Don’t ask me how it got to the southern and western United States, but it did. Maybe by way of Lousiana. But how it got into French, well, now, that’s another thing again. Seems like someone jes plotted to git it in. A friend or cohort, and they got together in some dirty little cabin an said, “Arright, let’s git this word into the language.” Why? Why knows why. It’s there n we use it an it works.
But yup. Some sources say cahoot comes from cohorte. I guess in the same way as vamoose comes from vámanos, you know. It mighta sounded different to start with, but we do what we do. But other sources, including some a the big ones, say nah, it was cahute, which means ‘shack’ or ‘hut’ or, as Littré says, “petite loge, mauvaise hutte.” An the best part a this is that while ca- is a prefix you could (if you was French) stick on somethin to make it worse (not sayin caboom is a bad boom but if it was it would be, an don’t ask me what a boose or a boodle would be), an while some even say it’s from cabane so a cahute is a cabane, is a hutte, is both a cabane and a hutte, it’s not rilly sure that the hute comes from hutte (you know, hut but in French). Seems like the oldest French forms are like cahue, and cahuette, an even quahute (don’t think that’s like a quahog, but at this point who knows). The thing about cahoots is you don’t know everything that gets decided an how. Someone jes got together, ya know, an maybe they didn’t even discuss it, but here we are.

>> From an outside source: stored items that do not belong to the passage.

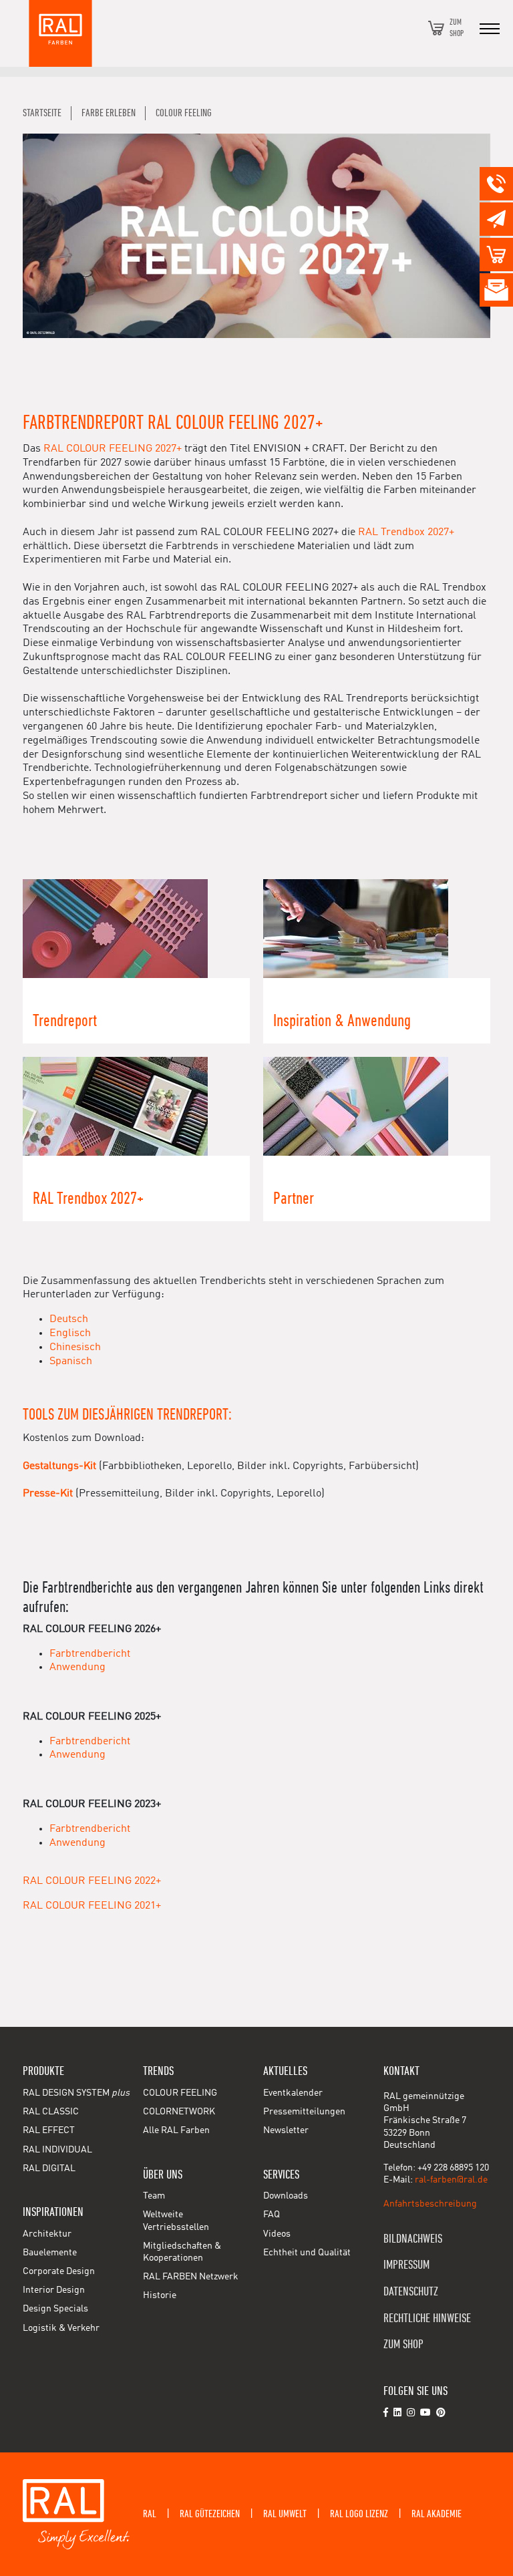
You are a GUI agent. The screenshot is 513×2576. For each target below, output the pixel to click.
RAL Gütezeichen (210, 2514)
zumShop (457, 27)
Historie (159, 2295)
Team (154, 2196)
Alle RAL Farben (176, 2130)
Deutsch (68, 1319)
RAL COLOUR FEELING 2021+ (92, 1906)
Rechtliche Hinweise (427, 2318)
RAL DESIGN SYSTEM (76, 2093)
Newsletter (286, 2130)
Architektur (47, 2234)
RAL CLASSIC (51, 2111)
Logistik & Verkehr (61, 2328)
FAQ (271, 2214)
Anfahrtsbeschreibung (430, 2204)
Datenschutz (410, 2291)
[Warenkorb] (436, 28)
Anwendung (77, 1667)
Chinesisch (75, 1347)
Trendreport (65, 1021)
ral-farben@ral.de (451, 2180)
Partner (293, 1199)
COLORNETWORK (179, 2111)
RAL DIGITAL (49, 2168)
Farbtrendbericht (89, 1654)
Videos (277, 2234)
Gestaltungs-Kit (59, 1466)
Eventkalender (293, 2093)
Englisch (70, 1333)
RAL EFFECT (49, 2130)
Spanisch (70, 1361)
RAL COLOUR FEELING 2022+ (92, 1881)
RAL (149, 2514)
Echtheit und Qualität (307, 2252)
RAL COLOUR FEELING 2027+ (112, 449)
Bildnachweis (412, 2239)
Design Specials (55, 2308)
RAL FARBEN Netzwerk (190, 2276)
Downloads (285, 2196)
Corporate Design (59, 2271)
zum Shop (403, 2344)
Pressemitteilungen (304, 2111)
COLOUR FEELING (180, 2093)
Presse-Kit (48, 1493)
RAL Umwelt (285, 2514)
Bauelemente (50, 2252)
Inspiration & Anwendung (342, 1021)
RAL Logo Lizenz (359, 2514)
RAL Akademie (436, 2514)
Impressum (406, 2265)
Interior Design (54, 2290)
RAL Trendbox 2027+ (406, 532)
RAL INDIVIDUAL (57, 2149)
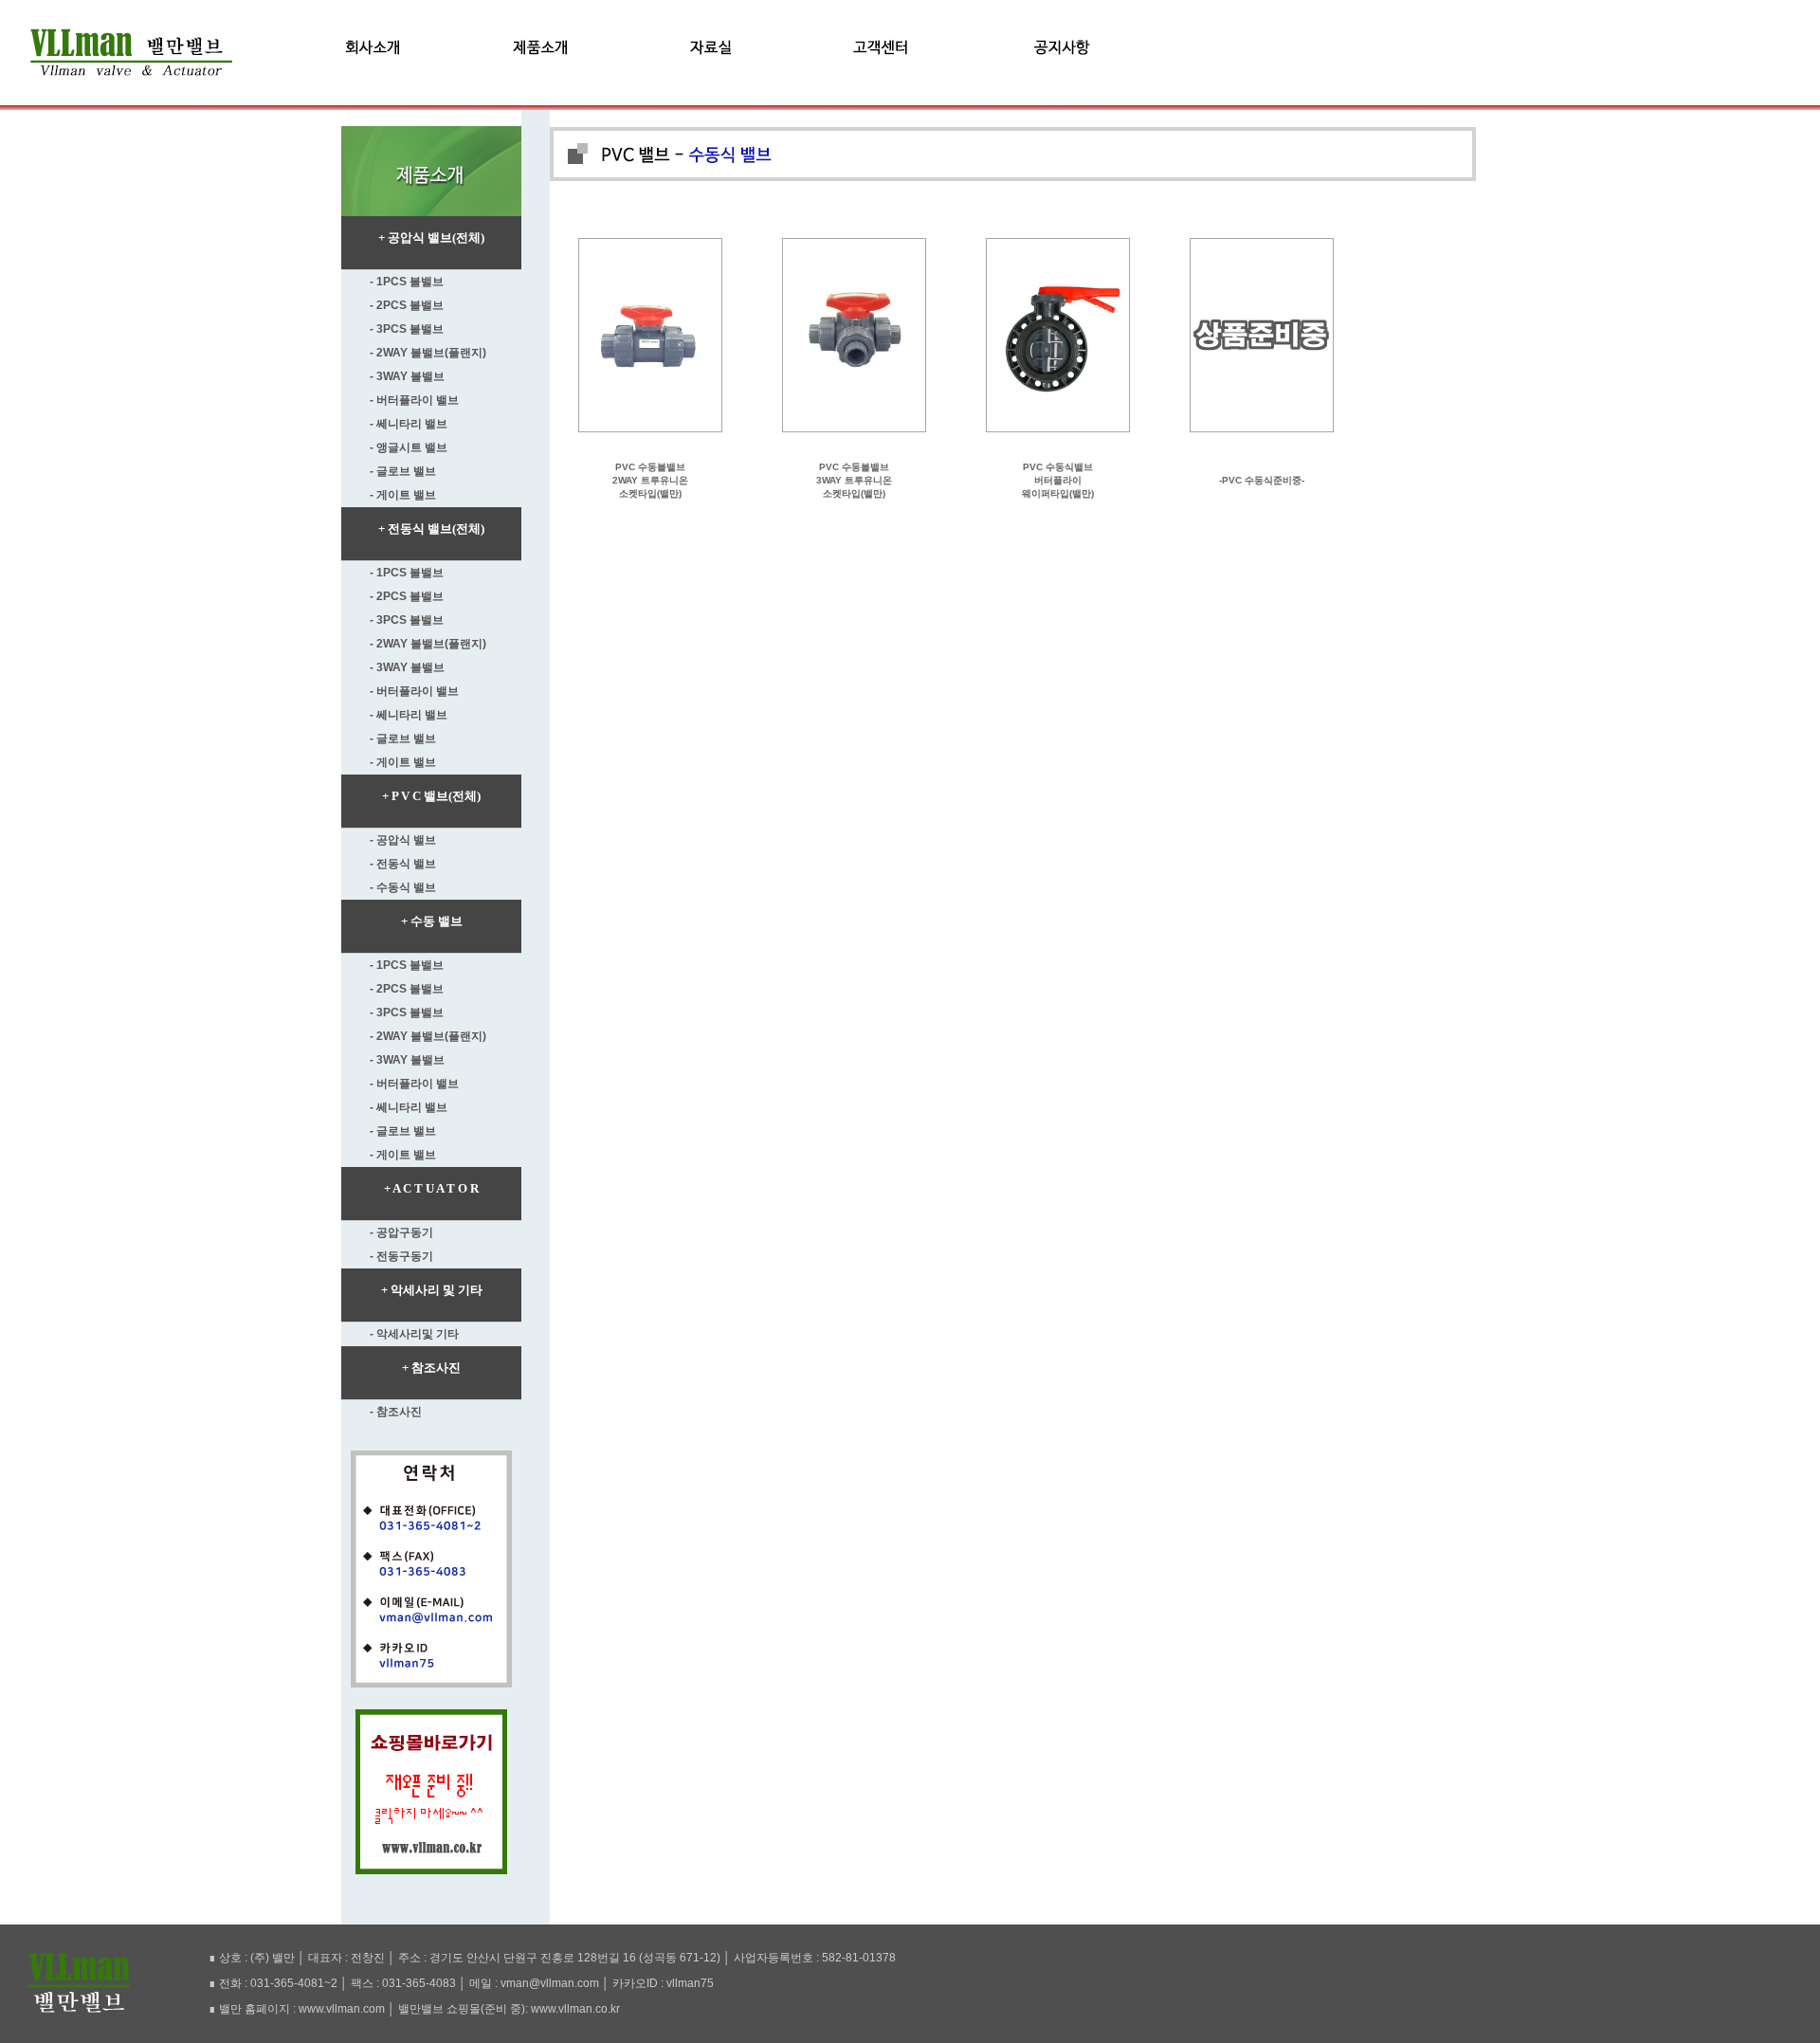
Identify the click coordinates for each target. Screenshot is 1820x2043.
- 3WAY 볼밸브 (407, 376)
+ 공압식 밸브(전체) (431, 237)
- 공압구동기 (401, 1232)
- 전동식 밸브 (403, 863)
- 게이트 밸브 (403, 495)
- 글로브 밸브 (403, 471)
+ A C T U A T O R (431, 1188)
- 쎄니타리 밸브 (408, 423)
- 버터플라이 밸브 (414, 400)
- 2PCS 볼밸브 (407, 305)
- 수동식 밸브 (403, 887)
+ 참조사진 (431, 1367)
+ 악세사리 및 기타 (431, 1290)
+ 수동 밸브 (432, 921)
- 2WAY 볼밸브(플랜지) (428, 352)
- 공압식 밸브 (403, 840)
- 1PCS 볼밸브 (407, 281)
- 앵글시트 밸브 (408, 447)
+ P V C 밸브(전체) (431, 796)
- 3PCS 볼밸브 (407, 329)
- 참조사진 (396, 1411)
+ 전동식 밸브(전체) (431, 528)
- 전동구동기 (401, 1256)
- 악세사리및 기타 (414, 1334)
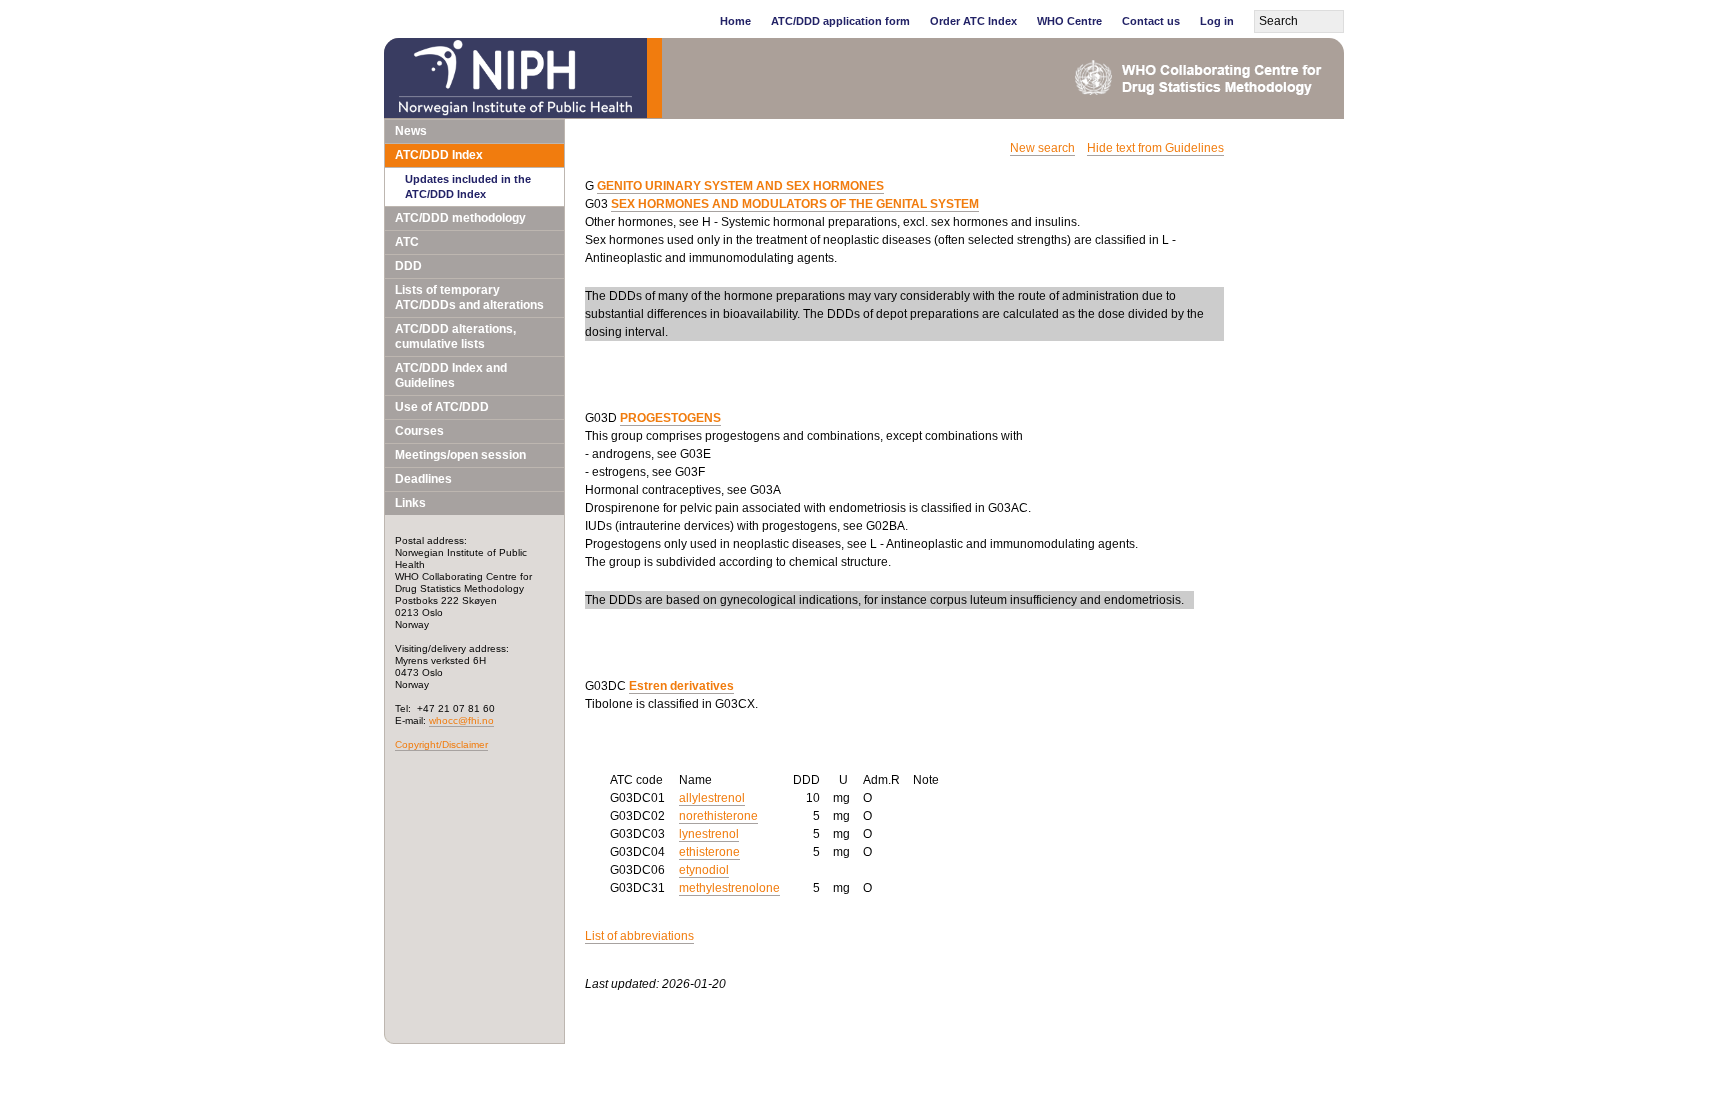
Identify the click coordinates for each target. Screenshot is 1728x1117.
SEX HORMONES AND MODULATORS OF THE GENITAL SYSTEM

Which is rilly how language works most a the time. We’re all in cahoots. It’s a shady bizness, words, full a quiet an informal agreements. Heck, we wouldn’t even understand each other if we wasn’t in cahoots. Did someone hafta tell you what cahoots meant, or did you jes see it sometime, “They were in cahoots with the bad guys,” an you jes figgered it out? An did someone ever tell you what eye dialect for some western farmer or rancher looked like, or did you jes pick it up? Cuz if you got through all this here word tastin, you’re in cahoots too.
Boy Howdy! – think yer on a beam here.
Speakin’ the lingo is the cause of what gits ritten, not t’other way round.
Qu’est-ce que c’est es más macho? Singin’ “Readin’ and ‘Ritin’ and ‘Rithmetic, Taught to the tune of the hickory stick.” or jis readin’ about the 3 R’s in a schoolbook?
Diacritics are a poor substitute for hearing all the subtleties of actual meaning inherent in voices. I always get much more from hearing an utterance than I do from reading its translation into symbols (like reading the score of Beethoven’s 5th).